[Task goal]: Please restate verbatim the lines that open the listing below, ending with the line in which "Task: Click the Member Initiators label" occurs.

'''

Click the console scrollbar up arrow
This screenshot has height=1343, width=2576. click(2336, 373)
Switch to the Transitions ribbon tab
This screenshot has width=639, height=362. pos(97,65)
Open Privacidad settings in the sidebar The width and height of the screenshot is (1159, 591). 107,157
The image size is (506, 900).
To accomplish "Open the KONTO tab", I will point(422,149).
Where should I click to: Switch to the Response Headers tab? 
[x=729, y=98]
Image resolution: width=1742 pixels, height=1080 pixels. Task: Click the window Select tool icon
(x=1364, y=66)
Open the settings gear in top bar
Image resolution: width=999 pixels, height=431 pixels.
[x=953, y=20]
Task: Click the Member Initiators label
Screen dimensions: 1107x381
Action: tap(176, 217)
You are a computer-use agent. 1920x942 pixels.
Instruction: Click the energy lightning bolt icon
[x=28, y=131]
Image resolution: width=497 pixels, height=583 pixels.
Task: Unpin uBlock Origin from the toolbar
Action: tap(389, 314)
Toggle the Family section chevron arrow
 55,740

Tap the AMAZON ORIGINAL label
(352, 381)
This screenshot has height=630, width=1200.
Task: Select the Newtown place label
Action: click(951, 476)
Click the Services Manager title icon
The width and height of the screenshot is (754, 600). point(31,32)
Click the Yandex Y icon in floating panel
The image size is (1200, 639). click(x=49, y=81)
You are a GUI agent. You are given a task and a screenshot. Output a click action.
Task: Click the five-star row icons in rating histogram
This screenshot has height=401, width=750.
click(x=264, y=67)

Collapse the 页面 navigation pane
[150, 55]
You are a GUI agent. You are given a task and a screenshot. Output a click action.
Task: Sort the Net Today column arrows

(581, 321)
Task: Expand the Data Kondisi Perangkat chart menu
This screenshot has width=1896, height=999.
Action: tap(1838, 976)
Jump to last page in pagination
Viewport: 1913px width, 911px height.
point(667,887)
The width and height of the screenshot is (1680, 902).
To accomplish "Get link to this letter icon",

'''

[Completed task]:
Click the console scrollbar up arrow
This screenshot has height=1343, width=2576. click(2336, 373)
Switch to the Transitions ribbon tab
This screenshot has width=639, height=362. pos(97,65)
Open Privacidad settings in the sidebar The width and height of the screenshot is (1159, 591). 107,157
The image size is (506, 900).
To accomplish "Open the KONTO tab", I will point(422,149).
Where should I click to: Switch to the Response Headers tab? 
[x=729, y=98]
Image resolution: width=1742 pixels, height=1080 pixels. Task: Click the window Select tool icon
(x=1364, y=66)
Open the settings gear in top bar
Image resolution: width=999 pixels, height=431 pixels.
[x=953, y=20]
Task: Click the Member Initiators label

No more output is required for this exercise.